REPUBLIKA.CO.ID, JAKARTA -- Menjelang hari buruh sedunia (May Day) Ahad (1/5), permasalahan buruh kembali menjadi perbincangan. Di Indonesia beberapa kali pemerintah menaikkan upah buruh hingga dianggap di atas nilai kewajaran.

Namun menurut Pengamat Hukum Perburuhan Universitas Indonesia, Siti Hayati Hoesin, permasalahan buruh di tanah air tidak akan selesai bila pemerintah hanya berpatokan pada upah minimum buruh. Sebab, kata dia, kenaikan upah buruh di Indonesia seringkali tidak seimbang dengan inflasi atau kenaikan harga-harga kebutuhan pokok.

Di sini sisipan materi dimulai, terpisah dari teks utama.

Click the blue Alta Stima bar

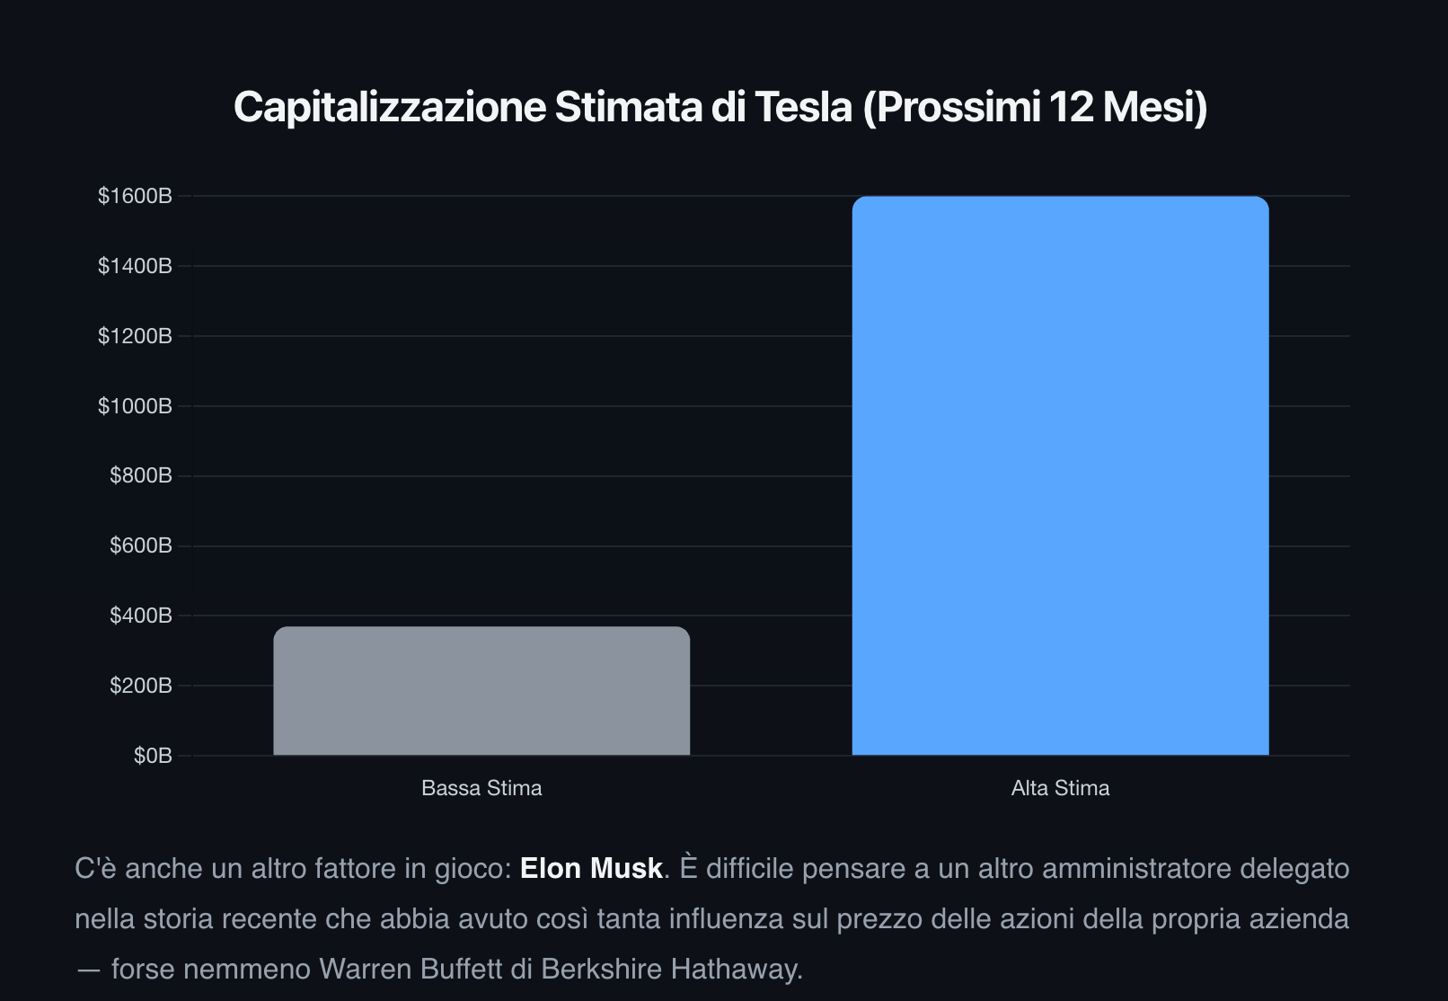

"Upah disesuaikan, tapi biaya untuk kebutuhan pokok terus meningkat. Ya tidak seimbang," kata dia kepada Republika.co.id, Sabtu (30/4). Selama ini, lanjutnya, perusahaan mengikuti keinginan pemerintah untuk menaikkan upah buruh berpedoman pada upah minimum.

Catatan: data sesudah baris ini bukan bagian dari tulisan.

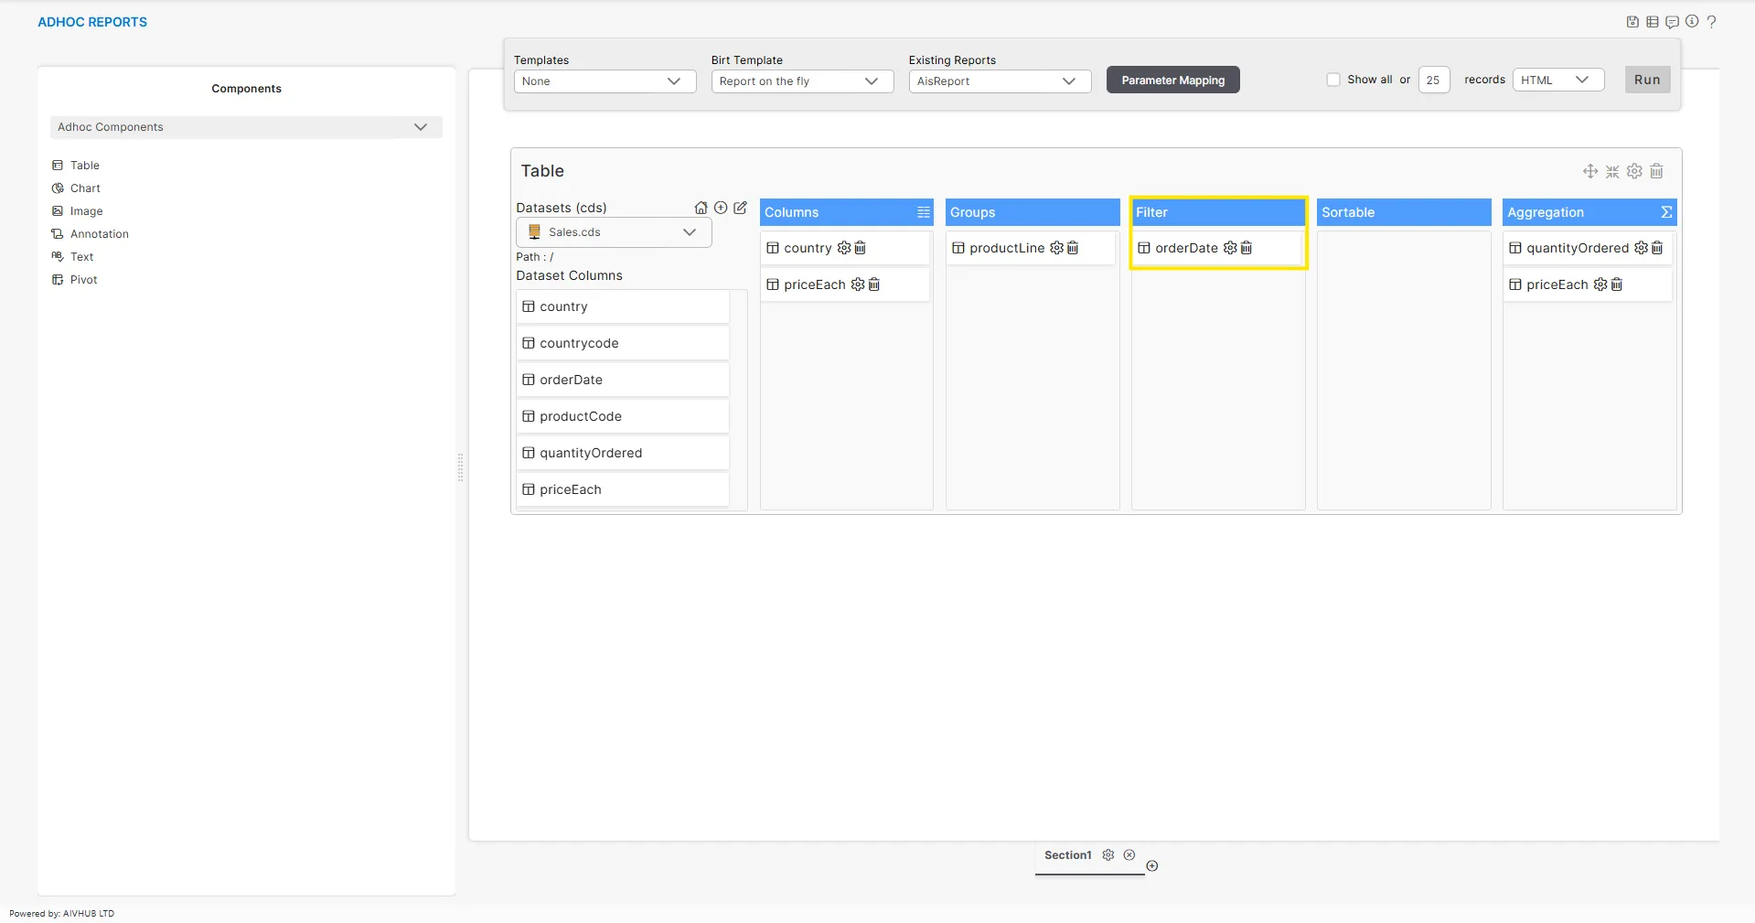The width and height of the screenshot is (1755, 923).
Task: Add a new section with the plus icon
Action: pos(1152,866)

Padahal, nilai minimum tersebut belum cukup untuk hidup layak. Inilah yang membuat seringkali tuntutan para buruh tersebut tidak bisa selalu memuaskan. Karena itu, setiap peringatan hari buruh isu yang diangkat terus adalah permasalahan upah yang layak.

Pada peringatan May Day 2016, serikat buruh menuntut sembilan poin dalam agenda hari buruh di Indonesia tahun ini. Di antaranya, menolak PP No.78 Tahun 2015 tentang pengupahan, naikkan upah minimum tahun 2017 sebesar 30 persen, ubah komponen KHL menjadi 84 item.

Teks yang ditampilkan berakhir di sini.